▸ **What to work on**
Match on the string "computer" in the entries below and return every matching line.

The data START

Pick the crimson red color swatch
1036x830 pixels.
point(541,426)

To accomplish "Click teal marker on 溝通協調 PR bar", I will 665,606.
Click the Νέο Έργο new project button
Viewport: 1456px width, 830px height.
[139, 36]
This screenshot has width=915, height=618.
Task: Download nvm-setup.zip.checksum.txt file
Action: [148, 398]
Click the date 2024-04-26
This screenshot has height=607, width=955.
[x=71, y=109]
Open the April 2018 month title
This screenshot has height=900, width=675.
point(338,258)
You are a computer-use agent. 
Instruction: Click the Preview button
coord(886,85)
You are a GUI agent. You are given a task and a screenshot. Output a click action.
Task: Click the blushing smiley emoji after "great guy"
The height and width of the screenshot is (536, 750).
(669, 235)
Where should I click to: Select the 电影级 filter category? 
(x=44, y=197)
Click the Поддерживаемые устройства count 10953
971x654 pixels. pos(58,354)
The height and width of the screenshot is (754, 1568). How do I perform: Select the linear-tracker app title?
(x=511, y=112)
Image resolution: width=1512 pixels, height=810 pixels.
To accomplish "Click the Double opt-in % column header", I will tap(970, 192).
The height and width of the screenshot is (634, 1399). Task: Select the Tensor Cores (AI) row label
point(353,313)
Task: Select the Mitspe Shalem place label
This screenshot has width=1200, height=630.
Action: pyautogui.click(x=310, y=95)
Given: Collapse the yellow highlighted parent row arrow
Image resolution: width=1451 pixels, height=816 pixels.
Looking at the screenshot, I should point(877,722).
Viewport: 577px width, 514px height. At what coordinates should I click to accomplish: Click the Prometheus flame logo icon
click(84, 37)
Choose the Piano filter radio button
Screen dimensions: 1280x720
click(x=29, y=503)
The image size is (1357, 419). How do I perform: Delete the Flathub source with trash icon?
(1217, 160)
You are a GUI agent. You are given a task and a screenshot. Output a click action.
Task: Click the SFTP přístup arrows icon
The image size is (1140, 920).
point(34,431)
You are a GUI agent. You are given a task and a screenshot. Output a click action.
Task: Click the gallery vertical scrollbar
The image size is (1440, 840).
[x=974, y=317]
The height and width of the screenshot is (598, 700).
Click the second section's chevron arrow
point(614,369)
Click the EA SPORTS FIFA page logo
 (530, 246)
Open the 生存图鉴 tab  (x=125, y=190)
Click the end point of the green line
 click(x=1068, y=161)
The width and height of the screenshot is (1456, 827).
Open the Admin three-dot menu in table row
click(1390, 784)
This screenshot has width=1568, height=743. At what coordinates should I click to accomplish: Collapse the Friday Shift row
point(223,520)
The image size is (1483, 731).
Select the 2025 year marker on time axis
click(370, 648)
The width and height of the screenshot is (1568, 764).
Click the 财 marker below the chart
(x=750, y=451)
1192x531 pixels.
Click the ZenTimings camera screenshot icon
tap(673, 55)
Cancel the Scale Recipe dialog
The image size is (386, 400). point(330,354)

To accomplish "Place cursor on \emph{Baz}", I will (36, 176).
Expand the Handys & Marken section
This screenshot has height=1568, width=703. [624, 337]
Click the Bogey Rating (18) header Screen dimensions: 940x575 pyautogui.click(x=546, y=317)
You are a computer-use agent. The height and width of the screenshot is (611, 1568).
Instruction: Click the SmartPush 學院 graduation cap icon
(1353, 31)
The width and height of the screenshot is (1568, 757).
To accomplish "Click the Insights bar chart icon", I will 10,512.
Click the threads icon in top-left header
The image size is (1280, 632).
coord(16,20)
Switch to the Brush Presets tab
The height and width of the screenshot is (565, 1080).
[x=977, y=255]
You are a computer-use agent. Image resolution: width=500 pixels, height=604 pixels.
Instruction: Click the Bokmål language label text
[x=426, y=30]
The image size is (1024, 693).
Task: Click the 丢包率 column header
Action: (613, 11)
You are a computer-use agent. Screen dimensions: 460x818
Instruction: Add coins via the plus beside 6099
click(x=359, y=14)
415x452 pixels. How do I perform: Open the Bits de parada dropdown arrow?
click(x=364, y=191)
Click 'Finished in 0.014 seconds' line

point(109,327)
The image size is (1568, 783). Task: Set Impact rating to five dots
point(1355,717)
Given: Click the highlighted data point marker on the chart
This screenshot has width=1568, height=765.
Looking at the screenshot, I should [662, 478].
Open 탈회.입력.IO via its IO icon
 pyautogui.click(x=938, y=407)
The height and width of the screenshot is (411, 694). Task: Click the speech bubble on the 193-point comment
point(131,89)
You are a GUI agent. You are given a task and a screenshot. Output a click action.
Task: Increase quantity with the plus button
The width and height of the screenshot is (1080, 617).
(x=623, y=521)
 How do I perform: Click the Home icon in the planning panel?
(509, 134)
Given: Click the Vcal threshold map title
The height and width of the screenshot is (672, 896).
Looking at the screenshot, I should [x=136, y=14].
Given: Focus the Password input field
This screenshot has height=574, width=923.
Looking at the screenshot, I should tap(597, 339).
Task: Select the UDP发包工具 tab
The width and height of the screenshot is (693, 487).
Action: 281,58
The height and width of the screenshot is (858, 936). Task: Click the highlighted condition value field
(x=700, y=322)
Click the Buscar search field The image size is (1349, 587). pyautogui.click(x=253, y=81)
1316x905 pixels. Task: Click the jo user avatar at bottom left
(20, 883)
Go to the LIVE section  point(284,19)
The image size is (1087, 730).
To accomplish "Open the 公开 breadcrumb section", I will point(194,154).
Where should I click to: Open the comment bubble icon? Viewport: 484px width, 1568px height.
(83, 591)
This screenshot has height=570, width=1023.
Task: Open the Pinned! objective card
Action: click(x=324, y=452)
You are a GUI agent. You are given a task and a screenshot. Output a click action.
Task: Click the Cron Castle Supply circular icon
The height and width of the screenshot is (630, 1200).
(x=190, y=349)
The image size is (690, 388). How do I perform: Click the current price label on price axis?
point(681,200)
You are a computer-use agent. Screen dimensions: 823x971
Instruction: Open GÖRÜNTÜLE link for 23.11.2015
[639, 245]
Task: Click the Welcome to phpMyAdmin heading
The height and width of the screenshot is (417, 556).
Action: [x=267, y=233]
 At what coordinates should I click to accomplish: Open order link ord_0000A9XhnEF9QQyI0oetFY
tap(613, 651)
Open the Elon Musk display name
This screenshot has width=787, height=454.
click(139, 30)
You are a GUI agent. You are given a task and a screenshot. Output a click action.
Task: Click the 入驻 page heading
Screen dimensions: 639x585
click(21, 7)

The data END

▸ **Task result**
You are a computer-use agent. 
You are a computer-use agent. The height and width of the screenshot is (611, 1568).
You are a computer-use agent. Image resolution: width=500 pixels, height=604 pixels.
You are a computer-use agent. Screen dimensions: 460x818
You are a computer-use agent. Screen dimensions: 823x971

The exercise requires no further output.